Top of Given records

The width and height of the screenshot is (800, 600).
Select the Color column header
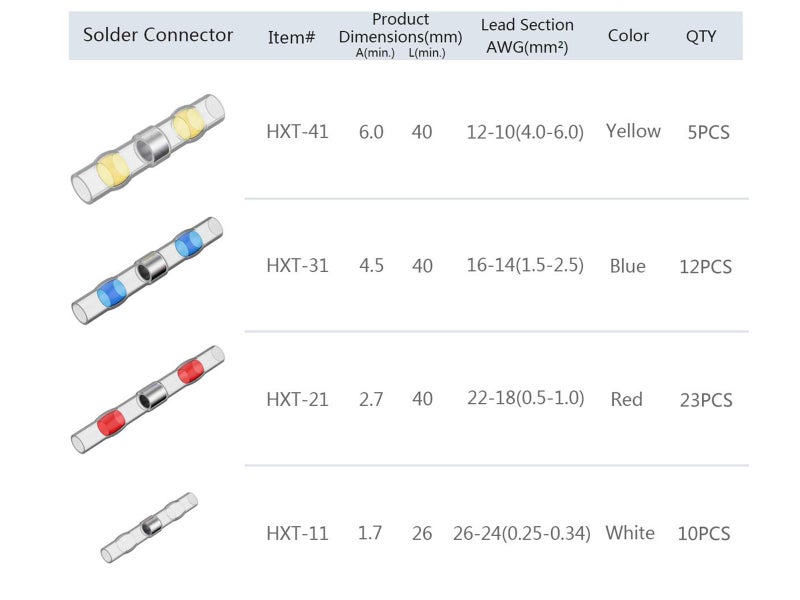(628, 35)
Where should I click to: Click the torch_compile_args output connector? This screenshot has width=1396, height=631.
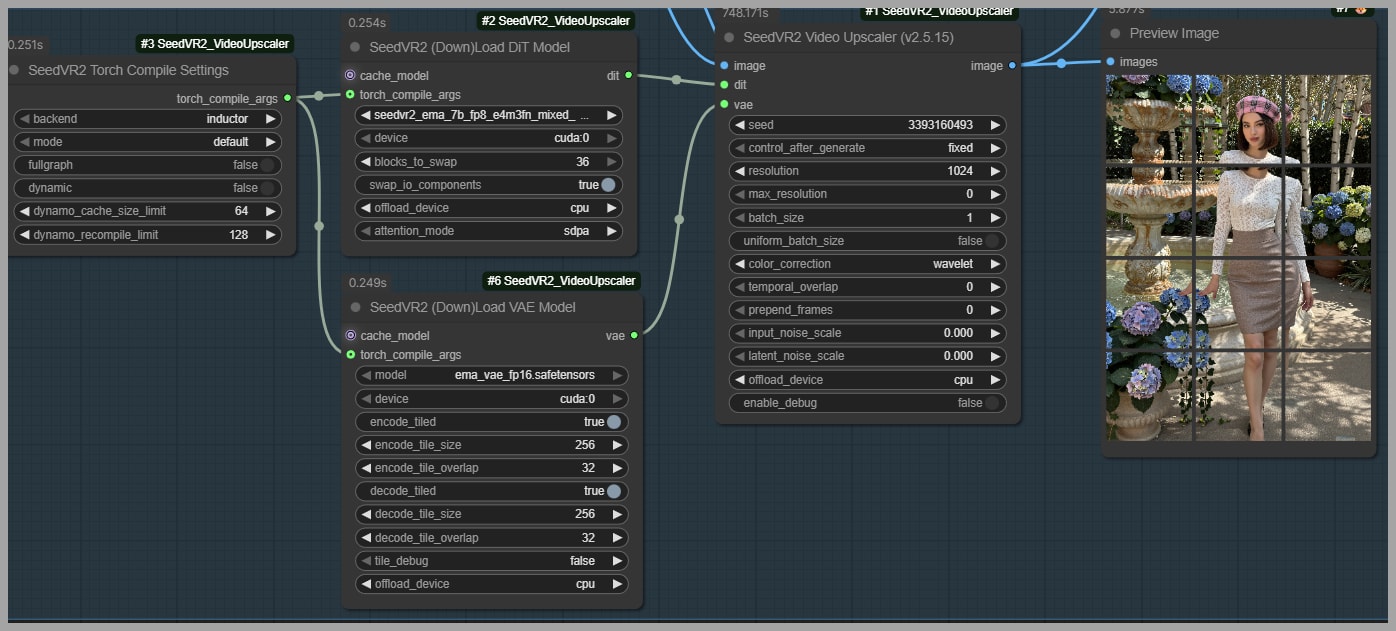pyautogui.click(x=288, y=98)
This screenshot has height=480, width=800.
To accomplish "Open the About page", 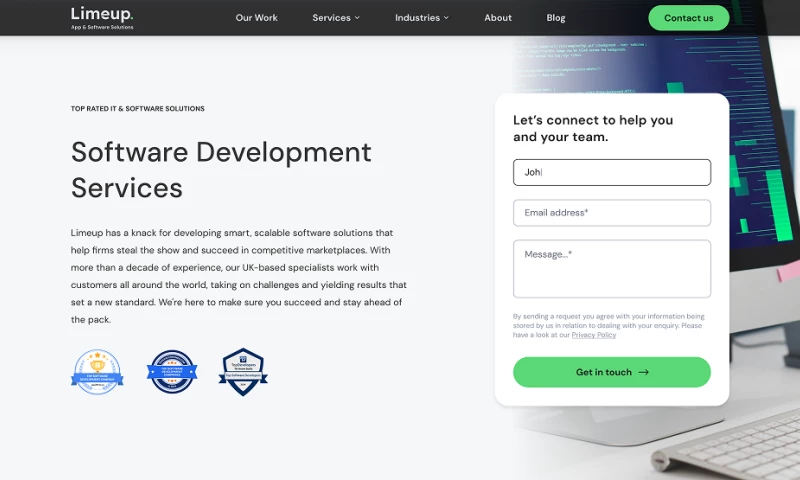I will pyautogui.click(x=498, y=18).
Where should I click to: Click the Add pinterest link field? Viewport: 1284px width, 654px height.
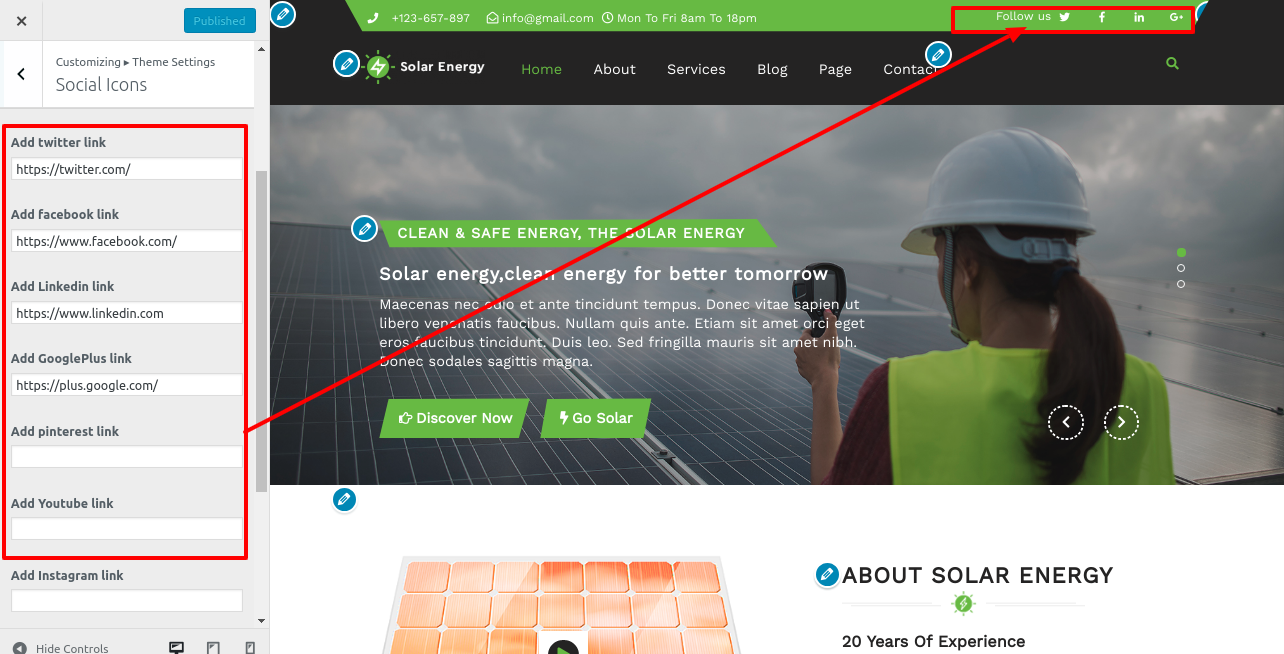coord(127,457)
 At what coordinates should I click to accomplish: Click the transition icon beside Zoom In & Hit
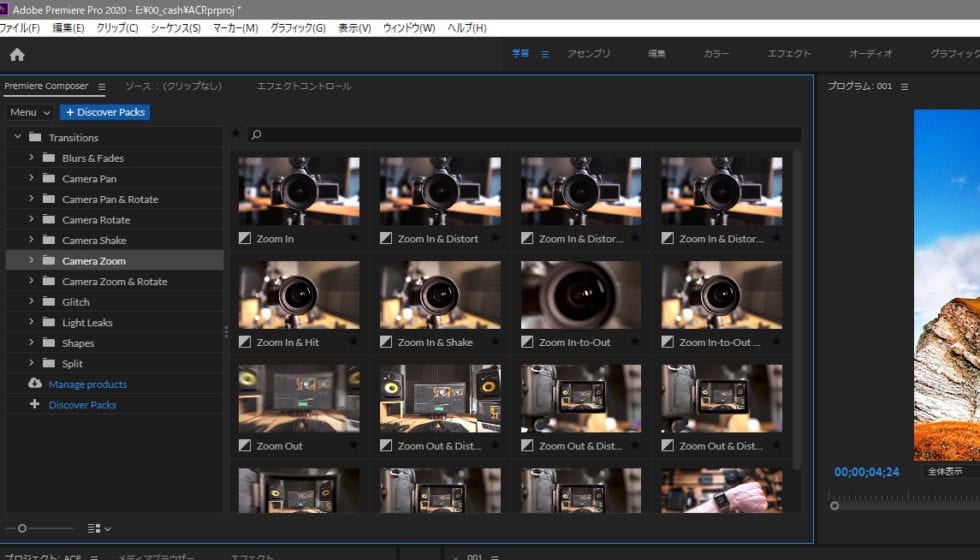[x=245, y=342]
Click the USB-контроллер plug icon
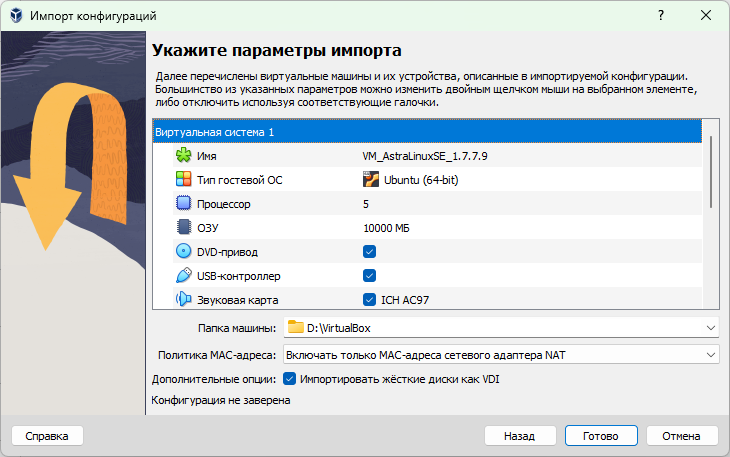The width and height of the screenshot is (730, 457). click(183, 276)
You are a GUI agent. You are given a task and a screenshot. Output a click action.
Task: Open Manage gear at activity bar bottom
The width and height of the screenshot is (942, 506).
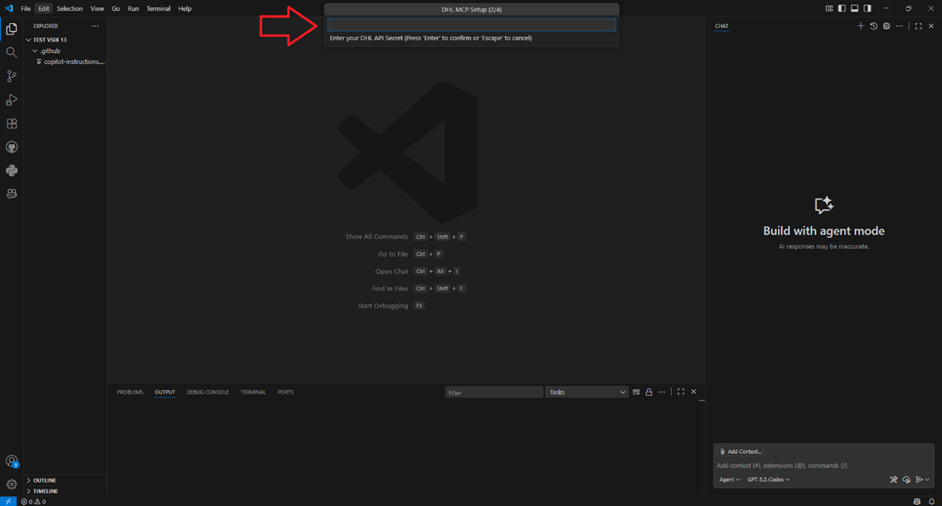pos(12,484)
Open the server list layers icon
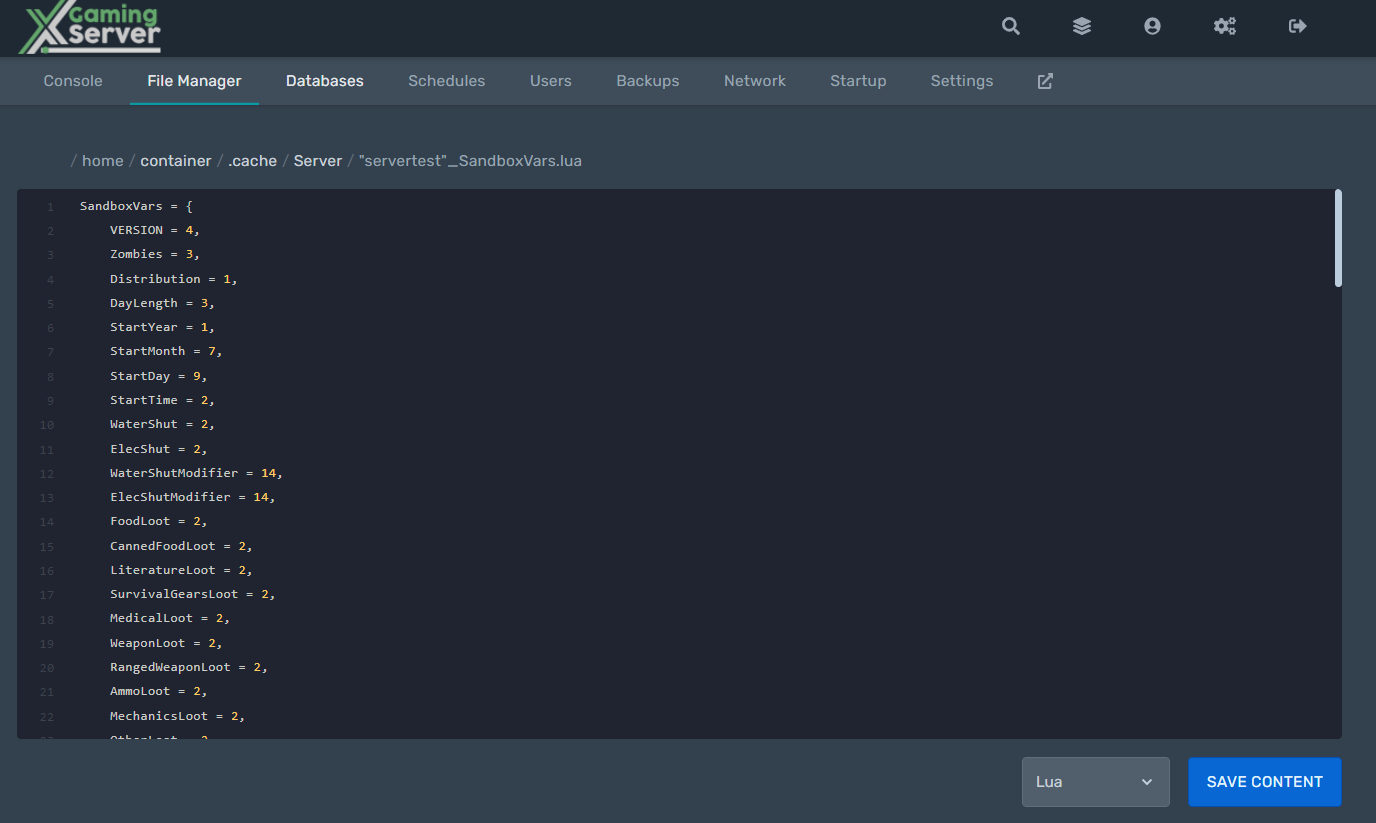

Bottom of Given records

The answer must be an exact transcription of the lines from the one holding "The width and height of the screenshot is (942, 506)." to the last line of the entries above, with no pictures and nothing else.

Result for this task
The width and height of the screenshot is (942, 506).
pos(12,484)
Open the server list layers icon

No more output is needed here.